# [EXERCISE GOAL]
Set the pictures aside and transcribe exactly the lines from the one containing "Task: Expand the" through the final line of the records.
START DATASET ENTRIES
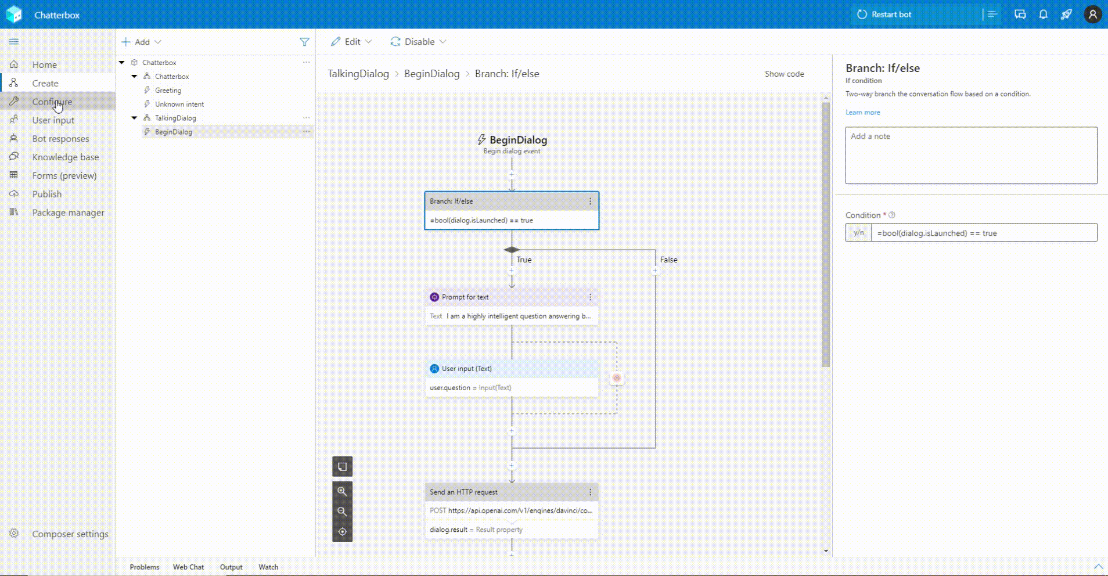The height and width of the screenshot is (576, 1108).
Task: Zoom in on the flow canvas
Action: pos(343,492)
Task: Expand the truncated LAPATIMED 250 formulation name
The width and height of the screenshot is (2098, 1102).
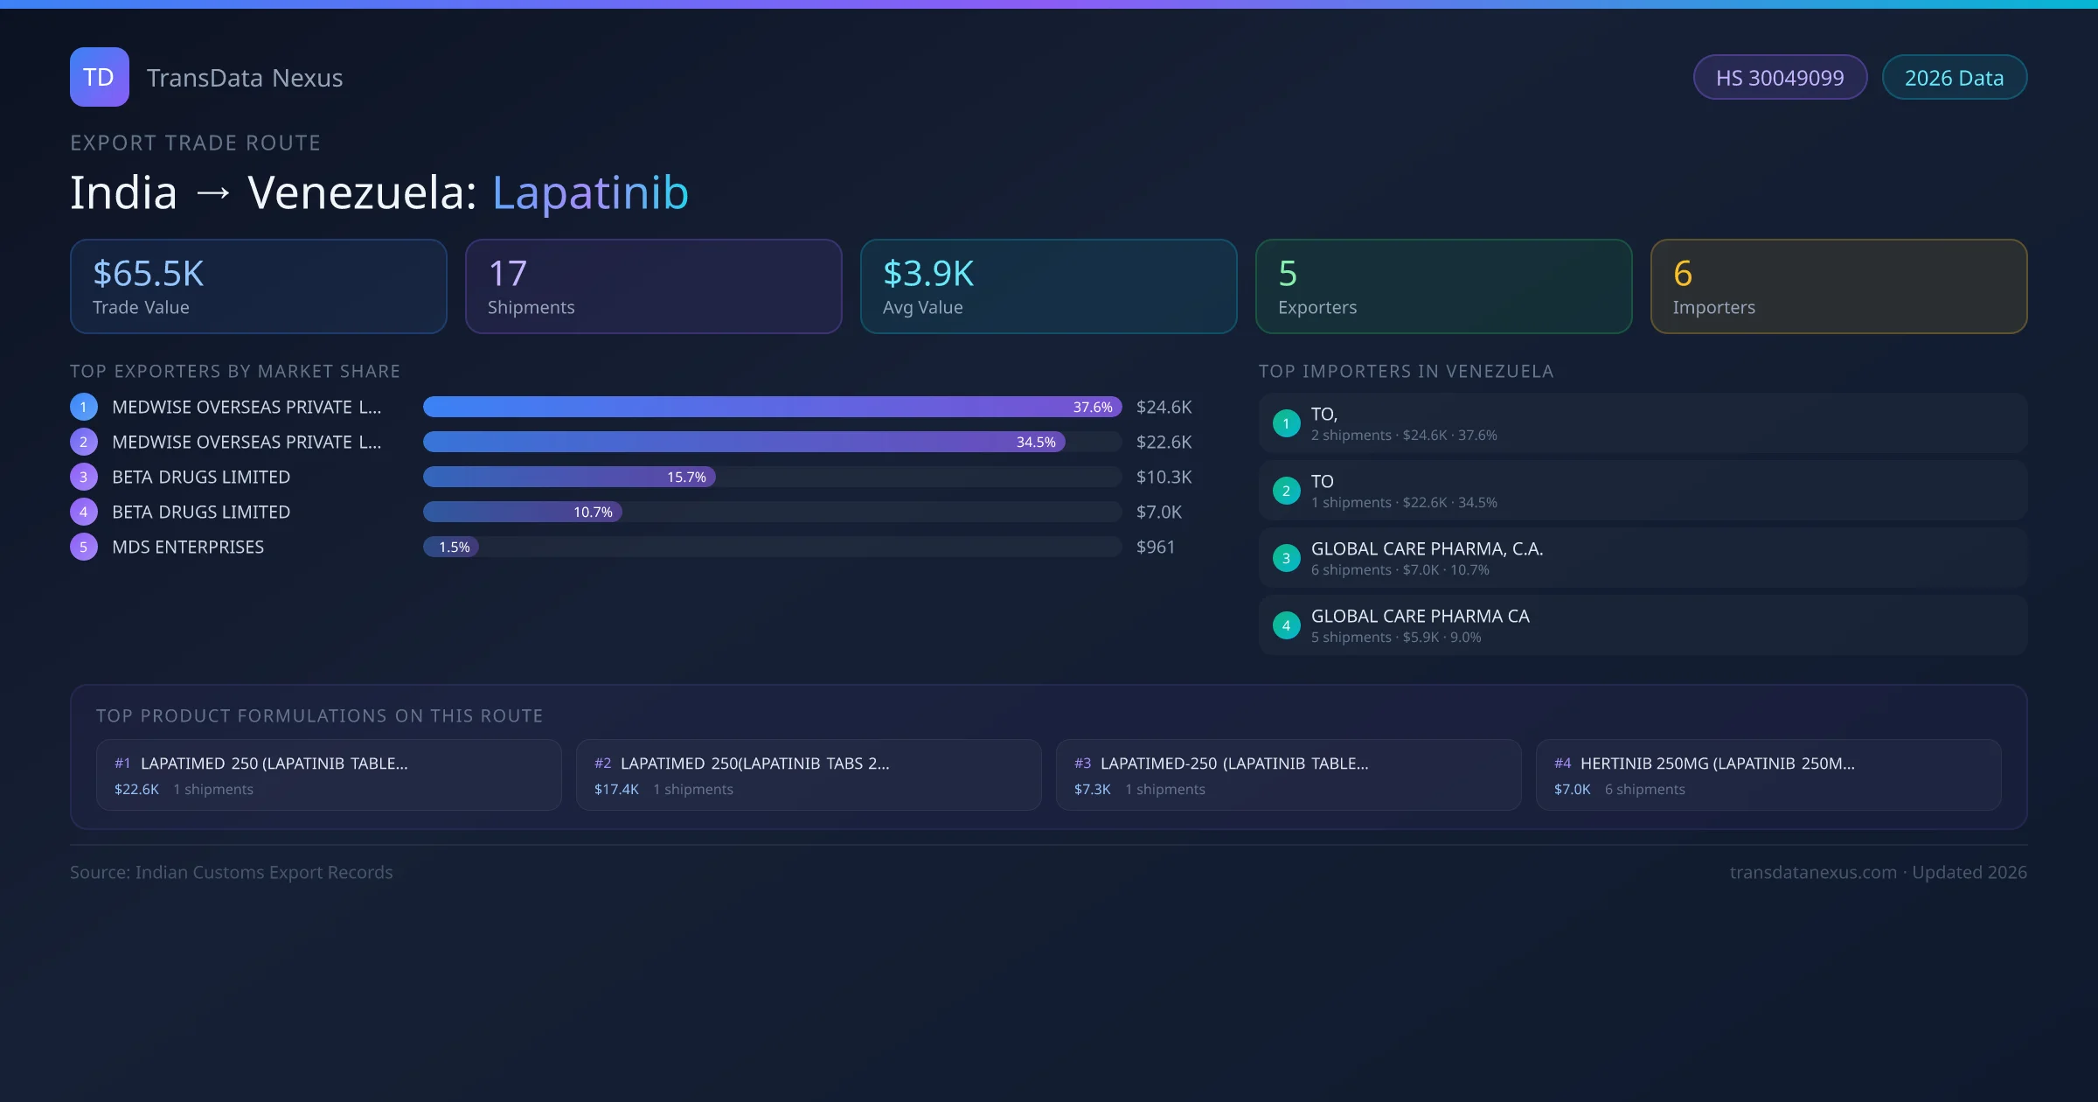Action: pos(276,763)
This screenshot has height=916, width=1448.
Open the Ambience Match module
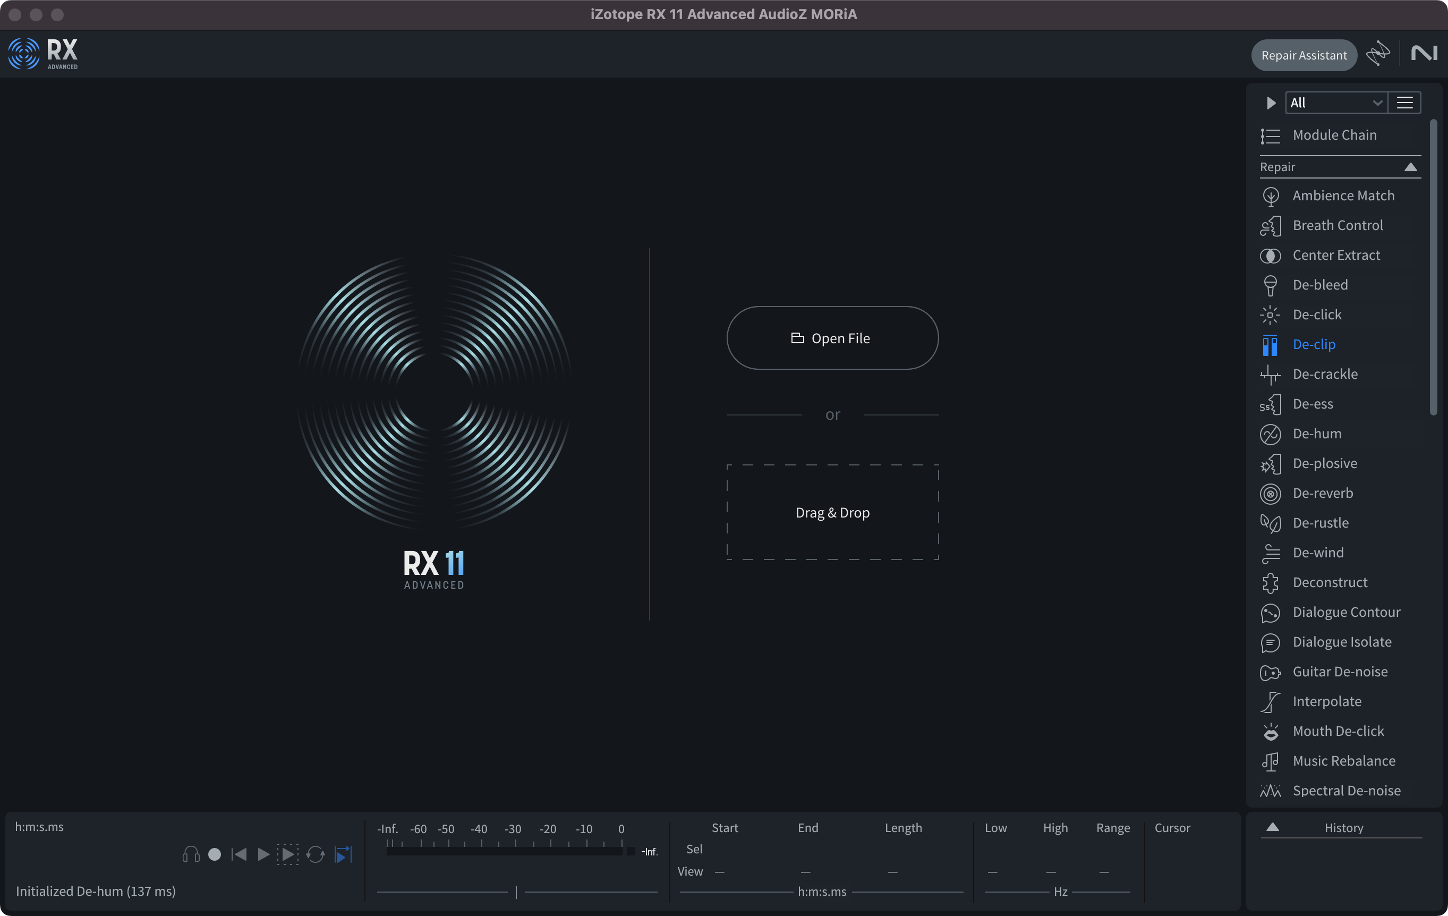[x=1343, y=196]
END DATASET ENTRIES
# [FINISHED TASK]
Task: Expand the truncated LAPATIMED 250 formulation name
The width and height of the screenshot is (2098, 1102).
Action: pos(276,763)
This screenshot has height=916, width=1448.
Open the Ambience Match module
[x=1343, y=196]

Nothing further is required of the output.